*** Opening of RECORDED DATA ***

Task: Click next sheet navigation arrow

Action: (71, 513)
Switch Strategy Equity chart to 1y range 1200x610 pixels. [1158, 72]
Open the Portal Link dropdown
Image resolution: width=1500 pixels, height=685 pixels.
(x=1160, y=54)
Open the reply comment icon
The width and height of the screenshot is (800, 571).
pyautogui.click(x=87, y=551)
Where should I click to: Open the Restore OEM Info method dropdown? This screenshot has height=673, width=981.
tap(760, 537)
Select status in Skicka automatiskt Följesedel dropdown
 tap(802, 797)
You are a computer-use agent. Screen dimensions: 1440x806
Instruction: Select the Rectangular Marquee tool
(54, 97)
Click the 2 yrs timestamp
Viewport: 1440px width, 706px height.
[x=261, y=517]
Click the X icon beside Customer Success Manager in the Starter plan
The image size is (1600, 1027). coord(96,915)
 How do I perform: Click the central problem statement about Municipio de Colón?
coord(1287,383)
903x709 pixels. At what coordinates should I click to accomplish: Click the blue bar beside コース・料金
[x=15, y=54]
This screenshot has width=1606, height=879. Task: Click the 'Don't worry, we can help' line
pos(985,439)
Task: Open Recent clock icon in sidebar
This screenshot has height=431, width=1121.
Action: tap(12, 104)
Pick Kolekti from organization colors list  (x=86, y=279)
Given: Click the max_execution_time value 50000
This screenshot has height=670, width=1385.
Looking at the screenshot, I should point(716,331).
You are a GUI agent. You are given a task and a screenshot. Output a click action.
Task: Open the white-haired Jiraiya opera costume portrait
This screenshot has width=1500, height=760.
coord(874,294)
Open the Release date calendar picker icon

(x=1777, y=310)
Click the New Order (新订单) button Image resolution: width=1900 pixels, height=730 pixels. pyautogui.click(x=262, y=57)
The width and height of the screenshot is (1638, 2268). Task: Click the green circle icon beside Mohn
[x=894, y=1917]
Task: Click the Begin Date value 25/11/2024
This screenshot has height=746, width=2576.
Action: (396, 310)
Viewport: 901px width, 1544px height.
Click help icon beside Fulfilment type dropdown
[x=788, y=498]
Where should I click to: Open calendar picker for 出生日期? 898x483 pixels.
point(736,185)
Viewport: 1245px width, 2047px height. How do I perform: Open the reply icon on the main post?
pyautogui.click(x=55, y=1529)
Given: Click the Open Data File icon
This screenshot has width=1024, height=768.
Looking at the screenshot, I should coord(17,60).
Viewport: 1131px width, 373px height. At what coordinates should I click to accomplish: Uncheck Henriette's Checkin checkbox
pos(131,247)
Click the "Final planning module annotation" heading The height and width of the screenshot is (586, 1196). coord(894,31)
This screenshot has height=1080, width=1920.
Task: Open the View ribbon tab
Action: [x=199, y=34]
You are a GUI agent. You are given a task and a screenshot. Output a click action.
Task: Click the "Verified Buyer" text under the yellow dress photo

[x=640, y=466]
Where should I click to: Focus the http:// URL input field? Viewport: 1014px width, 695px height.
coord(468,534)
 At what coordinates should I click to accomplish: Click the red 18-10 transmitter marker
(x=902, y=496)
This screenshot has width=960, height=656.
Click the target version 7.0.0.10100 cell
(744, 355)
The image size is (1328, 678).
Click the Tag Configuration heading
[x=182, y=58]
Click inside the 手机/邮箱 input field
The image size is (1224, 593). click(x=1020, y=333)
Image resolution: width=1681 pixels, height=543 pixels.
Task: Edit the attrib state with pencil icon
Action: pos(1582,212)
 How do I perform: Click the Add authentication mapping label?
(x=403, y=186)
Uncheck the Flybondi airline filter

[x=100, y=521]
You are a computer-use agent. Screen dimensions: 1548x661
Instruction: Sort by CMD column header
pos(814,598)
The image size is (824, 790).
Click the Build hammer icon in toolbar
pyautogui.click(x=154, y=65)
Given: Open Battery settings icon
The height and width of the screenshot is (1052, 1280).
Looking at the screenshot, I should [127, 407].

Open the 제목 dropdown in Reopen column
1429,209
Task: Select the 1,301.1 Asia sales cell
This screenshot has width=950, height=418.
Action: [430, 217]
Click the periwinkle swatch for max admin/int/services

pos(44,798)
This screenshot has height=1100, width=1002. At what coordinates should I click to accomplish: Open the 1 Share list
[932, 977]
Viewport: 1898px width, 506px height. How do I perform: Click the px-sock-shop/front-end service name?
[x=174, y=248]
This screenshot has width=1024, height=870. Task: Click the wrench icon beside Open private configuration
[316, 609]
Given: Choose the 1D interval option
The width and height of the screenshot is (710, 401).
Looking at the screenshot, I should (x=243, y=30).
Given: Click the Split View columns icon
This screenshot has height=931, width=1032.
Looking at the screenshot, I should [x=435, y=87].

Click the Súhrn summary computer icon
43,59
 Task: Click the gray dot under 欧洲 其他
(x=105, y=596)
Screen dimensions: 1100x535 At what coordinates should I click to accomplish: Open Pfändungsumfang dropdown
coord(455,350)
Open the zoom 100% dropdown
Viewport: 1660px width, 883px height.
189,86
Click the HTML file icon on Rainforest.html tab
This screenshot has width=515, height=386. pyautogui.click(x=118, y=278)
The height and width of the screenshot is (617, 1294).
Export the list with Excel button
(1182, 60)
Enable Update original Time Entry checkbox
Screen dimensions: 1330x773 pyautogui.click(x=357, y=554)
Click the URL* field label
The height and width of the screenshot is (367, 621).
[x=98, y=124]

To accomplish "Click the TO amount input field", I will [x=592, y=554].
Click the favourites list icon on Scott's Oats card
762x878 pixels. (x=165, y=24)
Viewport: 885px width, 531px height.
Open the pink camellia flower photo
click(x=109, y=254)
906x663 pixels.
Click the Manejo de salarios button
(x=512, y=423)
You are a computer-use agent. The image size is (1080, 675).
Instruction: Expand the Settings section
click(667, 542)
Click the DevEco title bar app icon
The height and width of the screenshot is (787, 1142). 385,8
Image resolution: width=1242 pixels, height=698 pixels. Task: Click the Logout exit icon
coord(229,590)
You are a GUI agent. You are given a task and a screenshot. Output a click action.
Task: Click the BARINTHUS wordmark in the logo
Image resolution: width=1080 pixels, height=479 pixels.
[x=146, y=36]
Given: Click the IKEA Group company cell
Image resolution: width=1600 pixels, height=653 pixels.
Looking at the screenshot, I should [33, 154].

*** Close of RECORDED DATA ***

Show each line in the data where the string "value" appears.

Given: Click the max_execution_time value 50000
Task: Click the Begin Date value 25/11/2024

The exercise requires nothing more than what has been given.